### [Description of the task]
Retype the entries below word for word, starting at the line that contains "You are a GUI" and going through the end of the entries. Leave the pictures out.

[Records]
begin

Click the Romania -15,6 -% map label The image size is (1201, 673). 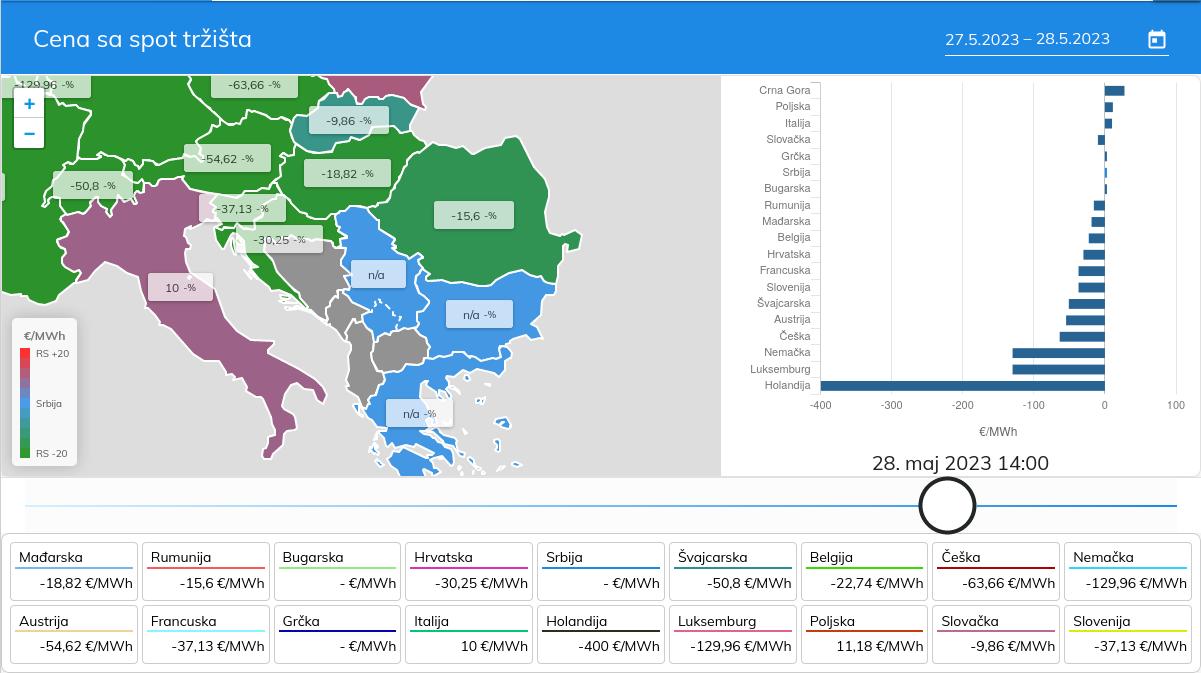(474, 216)
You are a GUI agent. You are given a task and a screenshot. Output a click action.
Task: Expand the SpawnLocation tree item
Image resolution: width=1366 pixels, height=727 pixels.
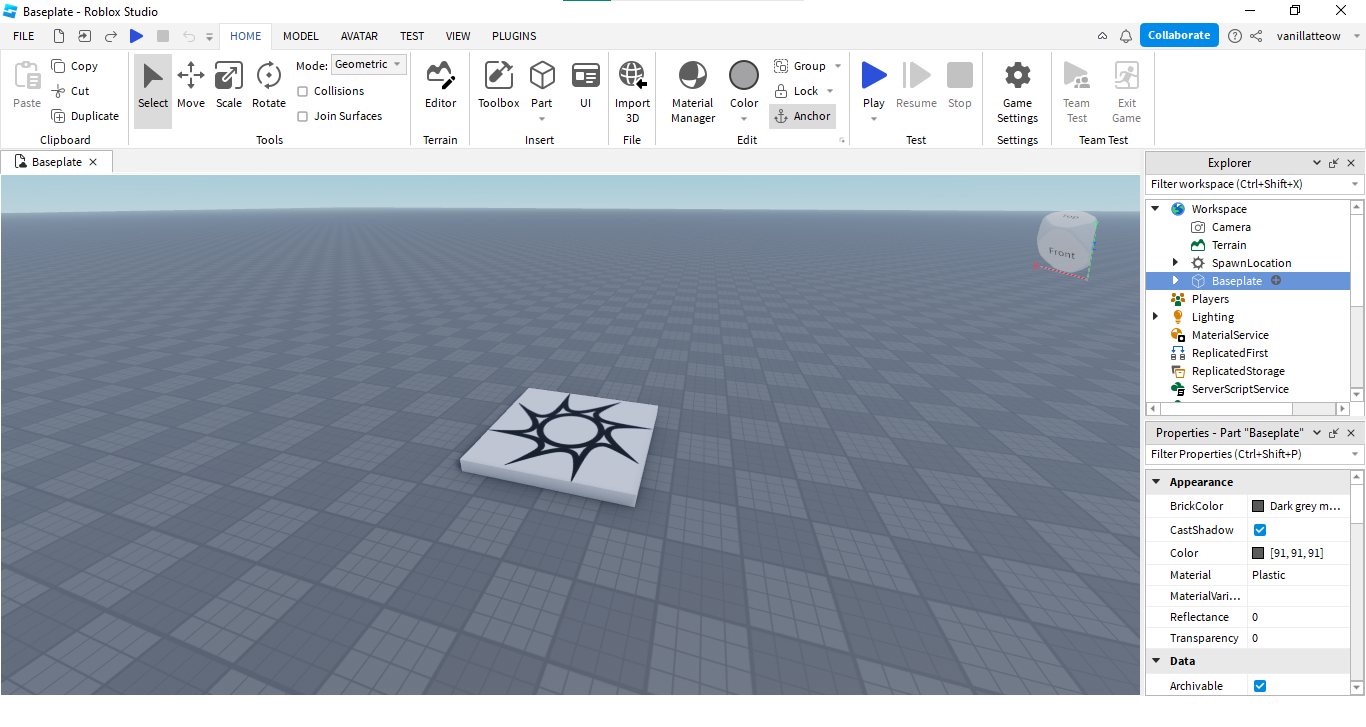(1175, 263)
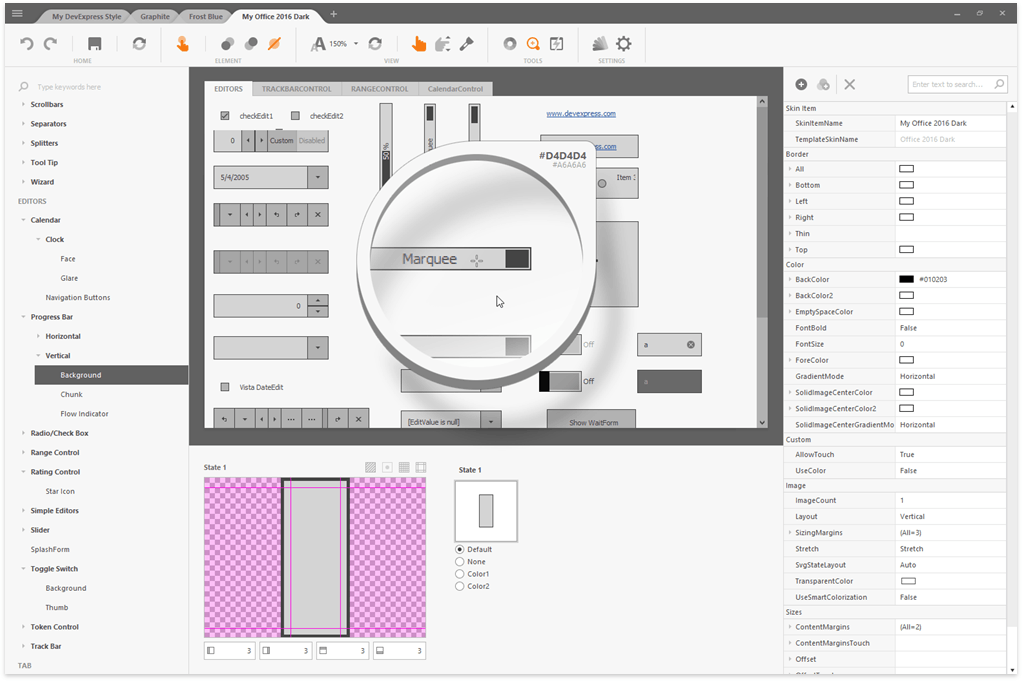1022x681 pixels.
Task: Click the Save floppy disk icon
Action: coord(94,44)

end

### [Written answer]
You are a GUI agent. You are given a task and a screenshot. Output a click action.
Task: Expand the SpawnLocation tree item
Image resolution: width=1366 pixels, height=727 pixels.
(1175, 263)
1022x681 pixels.
Task: Click the Save floppy disk icon
Action: coord(94,44)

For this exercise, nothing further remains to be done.